Special Populations Where Neuraxial Anesthesia is Particularly Beneficial
Elderly Patients
The American Geriatrics Society recommends regional anesthesia to reduce postoperative delirium in older adults 1. Regional anesthesia was beneficial in reducing delirium incidence in knee replacement patients 1.
Patients with Cardiac Disease
Regional anesthesia is preferred for patients with cardiac disease undergoing orthopedic surgery 4, 5. The American Society of Anesthesiologists suggests regional anesthesia reduces sympathetic hyperactivity and may improve outcomes in patients with cardiac autonomic neuropathy 5.
Patients with Respiratory Disease
Neuraxial anesthesia avoids airway manipulation and mechanical ventilation, reducing pulmonary complications (OR: 0.69) 1.
Diabetic Patients
Regional anesthesia is preferred in diabetic patients as it reduces sympathetic hyperactivity, improves outcomes in those with cardiac autonomic neuropathy, and allows better postoperative pain control and early mobilization 5.
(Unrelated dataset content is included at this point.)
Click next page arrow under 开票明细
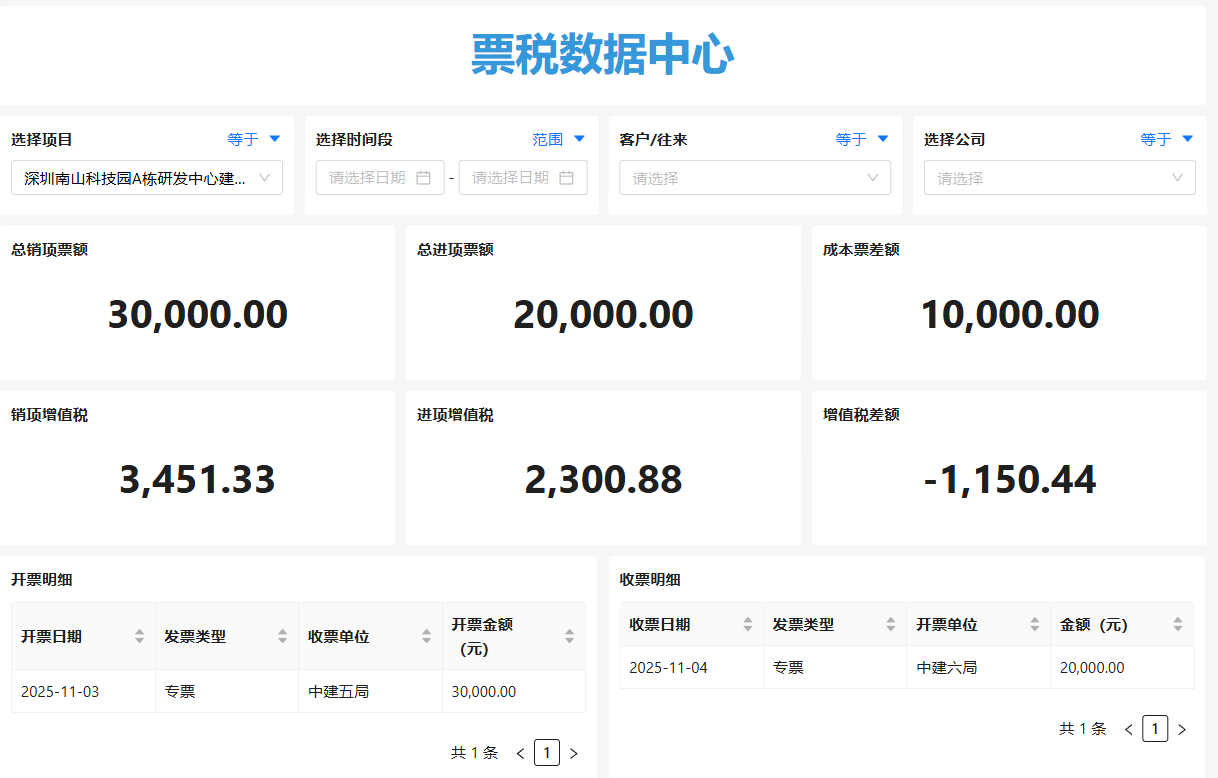 click(573, 752)
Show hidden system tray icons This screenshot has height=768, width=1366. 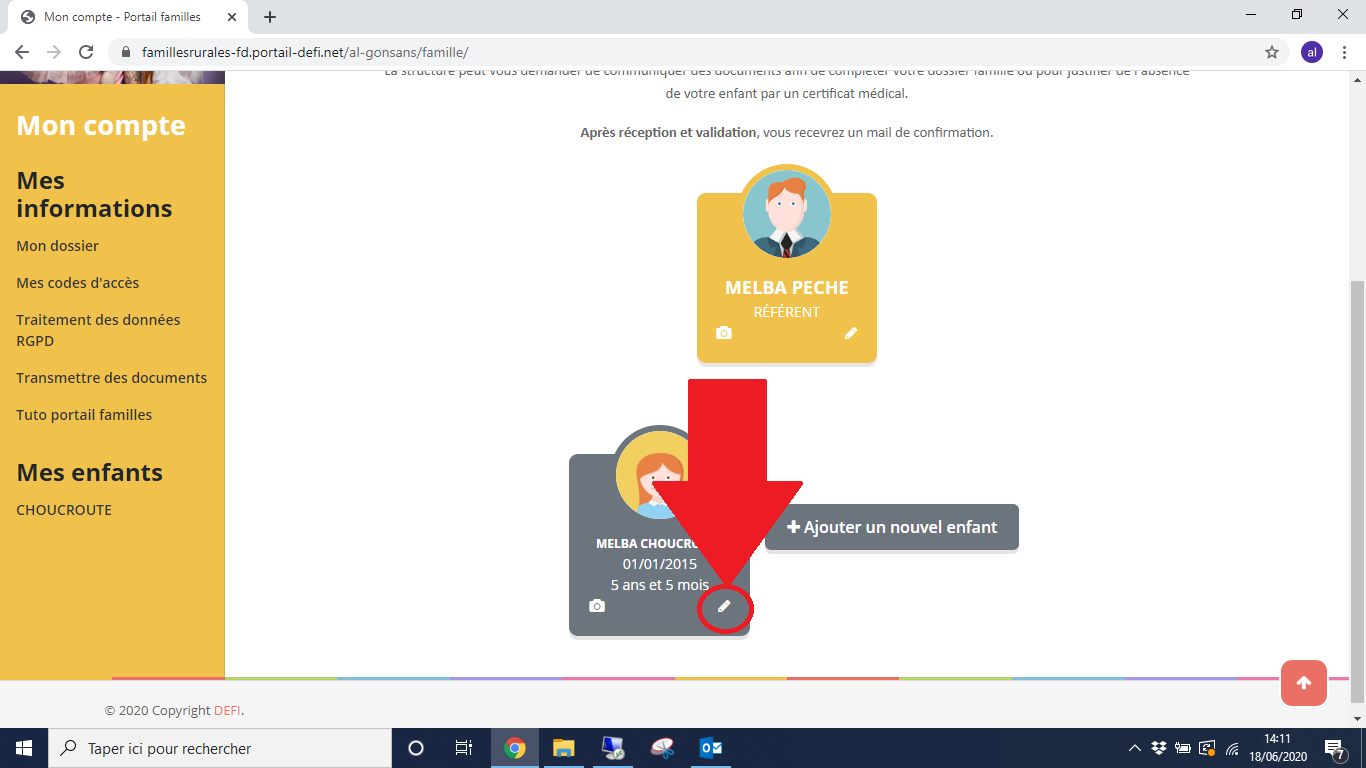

When Sedation is Needed with Neuraxial Anesthesia
Sedation may be provided cautiously during spinal anesthesia 1:
- Midazolam and propofol are commonly used 1
- Use lower doses in very elderly patients 1
- Ketamine may counteract hypotension but can cause postoperative confusion 1
- Patients with cognitive dysfunction may not tolerate regional anesthesia without heavy sedation, which negates benefits 1
Critical Caveats and Contraindications
Absolute Contraindications to Neuraxial Anesthesia
- Patient refusal 1
- Coagulopathy or therapeutic anticoagulation 1
- Infection at injection site 1
- Severe hypovolemia 1
Relative Contraindications
- Severe cognitive dysfunction requiring heavy sedation 1
- Severe spinal deformity 1
- Prior spinal surgery at intended level 1
Important Safety Considerations
Antithrombotic prophylaxis or therapy must be used with extreme caution in patients undergoing spinal puncture or epidural catheter placement 1. Complications of regional anesthesia (nerve injury, hematoma, intravascular injection, neurotoxicity, cardiac toxicity) are uncommon 1.
Postoperative Pain Management Algorithm
After neuraxial anesthesia, supplement with 1:
- Paracetamol (acetaminophen) 1
- Conventional NSAIDs or COX-2-selective inhibitors 1
- Intravenous strong opioids for breakthrough high-intensity pain 1
- Weak opioids for moderate- to low-intensity pain 1
- Cooling and compression techniques 1
Optimize postoperative pain control, preferably with nonopioid medications, to prevent delirium 1.
Revision TKA Considerations
For revision TKA, regional anesthesia remains superior to general anesthesia 6, 7:
- Decreased unplanned readmission (OR: 1.43 for general) 6
- Reduced nonhome discharge (OR: 1.60 for general) 6
- Lower transfusion rates (OR: 1.63 for general) 6
- Decreased deep surgical site infection (OR: 1.43 for general) 6
- Shorter length of stay (OR: 1.22 for general) 6
Bottom Line for Clinical Practice
Neuraxial anesthesia should be considered the reference standard for patients undergoing total knee replacement 2. The Scottish Intercollegiate Guidelines Network states: "Spinal/epidural anaesthesia should be considered for all patients undergoing hip fracture repair, unless contraindicated" 1, and this principle extends to elective knee arthroplasty 1. The choice between spinal and general anesthesia is less important than how sympathetically the technique is administered 1, but when no contraindications exist, neuraxial anesthesia is preferred 1.